Tuesday, June 17, 2008

What God gives us to bear, but not alone

Yesterday I was feeling pretty sorry for myself, Tom and Natalie that we still don't have a resolution to the care of her eyes.

This morning as I was in the car on the way to the pediatrician (to have her fill out the wellness forms for Lukas' preschool...why didn't I remember to bring that to Konrad's visit last week?) I remembered what it was like with Natalie two years ago: hooking her up to a feeding pump at night, constantly cleaning her up after her reflux/vomiting; giving her several breathing treatments each day...and trying to help her get interested in the world around her so she would move and exercise and learn.

Praise God that those days are behind us and now Natalie is eating by mouth, not throwing up or refluxing, has healthy lungs and is getting into everything, whether she walks or crawls into trouble.

It was nice that I got over my pity party before we made it to the pediatrician's office, because then I got a chance to be thankful to God for the task he has given Tom and me to bear, but not alone.

In front of us getting onto the elevator was a 12-14yo boy pushing his older sister in a full body wheelchair. I don't know enough about the wheelchair terminology to tell you exactly what it's called, but his sister did not have good head control, so it was a wheelchair that supports her in a very slightly reclined position. Their mother was pushing the button for the floor as I wheeled my three kids onto the elevator.

Three years ago I would have been very uncomfortable in this position, because I didn't have any experience with special needs people. I would have used proper elevator etiquette: I would have looked away.

Now I looked.

I could see that the girl wasn't making eye contact and probably didn't speak. She didn't have a trach, but she was making funny sounds in her throat and her teeth were incredibly jumbled in her mouth. She was a cute girl, but she wasn't interacting much with her world. I said "hi" to the girl and her brother said something like, "she doesn't talk." I thought of Lukas in a similar situation and wondered what this boy had gone through in his life, with a special needs sister. The boy commented, "what a cute baby" about Konrad, and his mother said hi to Natalie, who was smiling at everyone on the elevator. We exchanged a few pleasantries.

We both got off on the same floor and as they went to a specialist (I think the same cardiologist as Natalie's), the boy said, "Nice to meet you." I said, "Bye!"

I have been thinking about this all day, and I had to put my thoughts on paper (or the web!) My thoughts come at me from so many different directions...I saw a lot of kids who were more disabled than Natalie when we were going to the children's hospital 3 times a week for Natalie's feeding therapy, but since then, we only see them occasionally.

Here are my thoughts, in no particular order:
  • I am thankful to God that none of my children are that severely disabled. It is probably the same thought that some have about Natalie. I don't think either you or I are being mean in thinking those thoughts.
  • When Natalie was born, I didn't think I had the strength to care for a special needs child, but God didn't leave me to do it alone.

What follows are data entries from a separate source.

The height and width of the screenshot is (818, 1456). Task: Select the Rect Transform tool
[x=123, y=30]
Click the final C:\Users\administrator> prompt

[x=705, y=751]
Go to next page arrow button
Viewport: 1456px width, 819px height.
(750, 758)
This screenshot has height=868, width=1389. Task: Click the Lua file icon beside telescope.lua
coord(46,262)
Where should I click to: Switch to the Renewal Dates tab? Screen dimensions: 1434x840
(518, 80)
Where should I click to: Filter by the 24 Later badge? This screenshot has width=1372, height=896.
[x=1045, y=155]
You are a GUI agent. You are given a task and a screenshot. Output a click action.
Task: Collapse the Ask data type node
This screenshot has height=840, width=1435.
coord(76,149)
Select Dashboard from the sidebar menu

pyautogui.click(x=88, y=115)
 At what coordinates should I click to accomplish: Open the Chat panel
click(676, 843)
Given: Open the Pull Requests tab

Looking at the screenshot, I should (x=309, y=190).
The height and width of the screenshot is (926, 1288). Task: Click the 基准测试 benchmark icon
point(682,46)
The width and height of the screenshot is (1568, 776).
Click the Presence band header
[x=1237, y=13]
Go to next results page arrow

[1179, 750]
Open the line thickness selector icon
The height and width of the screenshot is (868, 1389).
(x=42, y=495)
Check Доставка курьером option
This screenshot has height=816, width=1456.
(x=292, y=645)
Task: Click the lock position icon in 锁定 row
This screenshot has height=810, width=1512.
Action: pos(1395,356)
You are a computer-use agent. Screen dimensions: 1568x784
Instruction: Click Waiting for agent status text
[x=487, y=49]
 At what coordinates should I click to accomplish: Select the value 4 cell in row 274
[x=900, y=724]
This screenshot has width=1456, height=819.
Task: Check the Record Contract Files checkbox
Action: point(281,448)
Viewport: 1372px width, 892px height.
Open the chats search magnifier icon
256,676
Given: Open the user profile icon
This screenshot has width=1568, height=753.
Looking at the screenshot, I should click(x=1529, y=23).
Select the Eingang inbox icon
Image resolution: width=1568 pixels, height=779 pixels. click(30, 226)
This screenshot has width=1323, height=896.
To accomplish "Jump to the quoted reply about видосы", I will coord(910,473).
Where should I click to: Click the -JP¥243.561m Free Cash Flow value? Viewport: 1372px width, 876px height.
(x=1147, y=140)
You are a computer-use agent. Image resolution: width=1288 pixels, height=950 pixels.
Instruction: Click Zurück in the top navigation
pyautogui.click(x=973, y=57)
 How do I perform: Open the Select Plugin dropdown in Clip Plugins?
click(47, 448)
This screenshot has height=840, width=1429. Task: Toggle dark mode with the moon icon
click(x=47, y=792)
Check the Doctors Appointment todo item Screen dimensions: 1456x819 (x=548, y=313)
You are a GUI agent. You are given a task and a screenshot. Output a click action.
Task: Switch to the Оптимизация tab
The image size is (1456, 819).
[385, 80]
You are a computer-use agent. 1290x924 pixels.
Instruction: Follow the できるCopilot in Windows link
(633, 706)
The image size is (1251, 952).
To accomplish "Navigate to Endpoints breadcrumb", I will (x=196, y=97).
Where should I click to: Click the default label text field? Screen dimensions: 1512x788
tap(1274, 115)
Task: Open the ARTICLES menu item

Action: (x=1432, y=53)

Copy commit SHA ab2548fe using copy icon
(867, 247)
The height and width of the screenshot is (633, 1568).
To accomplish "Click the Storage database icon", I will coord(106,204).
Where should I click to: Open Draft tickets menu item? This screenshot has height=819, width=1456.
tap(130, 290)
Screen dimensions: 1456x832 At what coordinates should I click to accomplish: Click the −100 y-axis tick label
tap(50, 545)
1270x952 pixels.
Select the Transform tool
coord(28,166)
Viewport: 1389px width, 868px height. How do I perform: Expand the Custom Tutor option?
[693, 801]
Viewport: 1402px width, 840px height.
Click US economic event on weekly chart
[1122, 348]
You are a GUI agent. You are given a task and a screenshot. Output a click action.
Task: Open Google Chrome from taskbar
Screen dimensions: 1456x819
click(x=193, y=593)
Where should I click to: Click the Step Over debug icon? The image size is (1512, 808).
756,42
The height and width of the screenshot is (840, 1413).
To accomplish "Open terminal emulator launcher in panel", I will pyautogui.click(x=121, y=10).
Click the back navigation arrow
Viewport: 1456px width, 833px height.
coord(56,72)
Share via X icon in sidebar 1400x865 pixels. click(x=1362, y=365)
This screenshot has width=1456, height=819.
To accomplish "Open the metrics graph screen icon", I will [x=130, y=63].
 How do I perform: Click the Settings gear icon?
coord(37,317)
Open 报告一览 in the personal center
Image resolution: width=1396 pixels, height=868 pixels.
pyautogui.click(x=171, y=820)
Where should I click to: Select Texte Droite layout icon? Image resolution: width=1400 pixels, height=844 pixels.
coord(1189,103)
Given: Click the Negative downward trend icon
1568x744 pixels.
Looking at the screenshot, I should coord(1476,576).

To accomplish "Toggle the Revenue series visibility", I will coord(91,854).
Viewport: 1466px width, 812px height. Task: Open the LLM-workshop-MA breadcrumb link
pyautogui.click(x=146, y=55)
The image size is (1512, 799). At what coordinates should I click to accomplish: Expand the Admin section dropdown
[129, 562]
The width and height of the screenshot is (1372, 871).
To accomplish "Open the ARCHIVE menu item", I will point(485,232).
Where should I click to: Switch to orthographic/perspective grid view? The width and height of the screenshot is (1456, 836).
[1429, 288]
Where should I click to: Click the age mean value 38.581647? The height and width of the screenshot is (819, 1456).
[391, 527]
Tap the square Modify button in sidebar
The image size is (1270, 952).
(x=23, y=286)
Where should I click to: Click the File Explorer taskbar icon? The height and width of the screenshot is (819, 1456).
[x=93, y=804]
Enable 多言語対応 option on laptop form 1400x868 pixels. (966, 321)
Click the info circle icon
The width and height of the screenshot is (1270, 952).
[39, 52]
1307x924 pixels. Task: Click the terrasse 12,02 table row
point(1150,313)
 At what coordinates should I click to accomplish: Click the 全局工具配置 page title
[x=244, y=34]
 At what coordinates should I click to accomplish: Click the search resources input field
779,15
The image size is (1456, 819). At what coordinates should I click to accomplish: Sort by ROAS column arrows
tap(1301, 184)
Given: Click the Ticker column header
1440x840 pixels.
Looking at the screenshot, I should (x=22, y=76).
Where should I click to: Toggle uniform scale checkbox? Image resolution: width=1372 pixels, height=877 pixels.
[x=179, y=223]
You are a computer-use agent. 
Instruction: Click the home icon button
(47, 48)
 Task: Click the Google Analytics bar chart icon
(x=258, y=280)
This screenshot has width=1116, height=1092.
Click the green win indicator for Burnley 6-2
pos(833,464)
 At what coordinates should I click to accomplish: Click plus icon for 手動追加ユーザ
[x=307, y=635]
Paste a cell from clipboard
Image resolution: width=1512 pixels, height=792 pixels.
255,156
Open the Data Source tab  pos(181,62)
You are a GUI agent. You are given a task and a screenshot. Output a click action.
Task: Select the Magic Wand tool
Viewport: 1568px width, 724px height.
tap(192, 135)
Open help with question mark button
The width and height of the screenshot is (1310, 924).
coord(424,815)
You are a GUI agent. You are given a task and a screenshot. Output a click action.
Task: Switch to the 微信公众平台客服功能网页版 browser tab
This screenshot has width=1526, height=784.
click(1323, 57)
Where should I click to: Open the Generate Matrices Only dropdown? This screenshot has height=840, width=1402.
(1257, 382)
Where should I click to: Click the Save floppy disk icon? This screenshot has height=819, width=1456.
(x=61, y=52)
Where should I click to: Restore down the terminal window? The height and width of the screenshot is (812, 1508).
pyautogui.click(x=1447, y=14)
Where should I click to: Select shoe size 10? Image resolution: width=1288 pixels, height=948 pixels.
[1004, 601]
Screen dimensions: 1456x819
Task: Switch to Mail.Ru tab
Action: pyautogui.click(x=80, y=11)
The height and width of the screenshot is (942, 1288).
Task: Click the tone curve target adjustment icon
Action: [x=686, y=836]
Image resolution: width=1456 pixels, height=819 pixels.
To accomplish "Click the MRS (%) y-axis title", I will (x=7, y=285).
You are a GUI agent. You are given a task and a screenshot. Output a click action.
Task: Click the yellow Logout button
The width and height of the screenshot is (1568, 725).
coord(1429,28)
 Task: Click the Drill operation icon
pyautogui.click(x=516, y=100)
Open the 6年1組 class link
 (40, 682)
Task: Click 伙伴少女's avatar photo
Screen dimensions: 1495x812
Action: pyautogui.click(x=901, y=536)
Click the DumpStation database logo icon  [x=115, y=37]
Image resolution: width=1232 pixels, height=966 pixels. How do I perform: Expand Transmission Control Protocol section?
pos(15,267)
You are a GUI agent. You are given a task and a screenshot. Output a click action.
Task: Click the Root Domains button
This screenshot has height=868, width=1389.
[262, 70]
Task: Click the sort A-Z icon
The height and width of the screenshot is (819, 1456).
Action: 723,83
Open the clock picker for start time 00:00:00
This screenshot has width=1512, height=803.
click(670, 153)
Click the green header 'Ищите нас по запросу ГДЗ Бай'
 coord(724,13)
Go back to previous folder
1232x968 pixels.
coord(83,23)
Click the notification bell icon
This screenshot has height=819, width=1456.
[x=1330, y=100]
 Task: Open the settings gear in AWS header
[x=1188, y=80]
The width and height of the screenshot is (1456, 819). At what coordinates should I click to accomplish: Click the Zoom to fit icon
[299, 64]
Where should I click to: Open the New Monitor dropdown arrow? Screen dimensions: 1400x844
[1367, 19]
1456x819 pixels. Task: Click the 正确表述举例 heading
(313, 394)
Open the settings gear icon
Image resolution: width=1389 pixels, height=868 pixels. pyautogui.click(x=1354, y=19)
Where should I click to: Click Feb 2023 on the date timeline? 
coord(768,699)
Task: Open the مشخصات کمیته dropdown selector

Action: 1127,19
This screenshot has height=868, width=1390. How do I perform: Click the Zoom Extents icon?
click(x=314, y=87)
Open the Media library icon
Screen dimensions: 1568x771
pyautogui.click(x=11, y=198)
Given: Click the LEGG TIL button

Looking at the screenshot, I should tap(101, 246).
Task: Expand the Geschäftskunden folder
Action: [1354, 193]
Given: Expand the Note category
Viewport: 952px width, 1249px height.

He gave me a wonderful husband who was even more accepting of her than I was, family who is very accepting of her, and a church family who treats her like their own. God has been there every step of the way.
  • I am very thankful that Natalie is sooooo happy and makes other people happy too. But so many special needs kids have difficult personalities and behaviors or are not interactive...how would I handle that if I had it to bear?
  • People have told me that Lukas (and now Konrad) will be very special boys for having a special needs sister...how much stronger is this boy that I saw whose sister will always require 100% care?
  • How many people who are not doctors say "hi" to this girl? Her disabilities would probably make the average person turn away, but she is not unaware of our presence and how we see her.
  • How do we value the lives of the disabled? As our pastor told Tom and me, we are all disabled in God's sight...we all need him and are nothing without him.
I prayed for this woman and her son and her daughter. I pray that they have more support from their family and church than even we do, for their task is harder than ours, and I do not envy it. I know those with only typical kids don't envy the task God has given to Tom and me, either. I wouldn't! But I am thankful for what our family will learn as a result of our special life.

But we couldn't do it alone. And those who get involved in helping families with special needs kids will reap some of the benefits too.

It's easy to help...instead of turning away, the first step is to say "hi."


BusyBee said...

I have tears in my eyes as I read your post. After working at Regional Center and having children on my caseload similar to the girl you described and knowing Natalie, it has made me appreciate and be thankful to God for all that I have. I also now try to make a point of acknowledging people with special needs that we see out in the public and encourage Bella to wave or say Hi. Thanks for sharing

Myssie said...

Beautiful post Cindy.

Jacqui and Lloyd said...

Thank you for sharing your thoughts - they really are so wise and so insightful and so beautiful!! I was really moved reading your words. I often pray that God will help me see people as he sees them, to see their hearts and not to get stuck on what the outside looks like. I reckon the world looks different through God's eyes - those who appear broken and "useless" might have strong, brilliant hearts that delight God.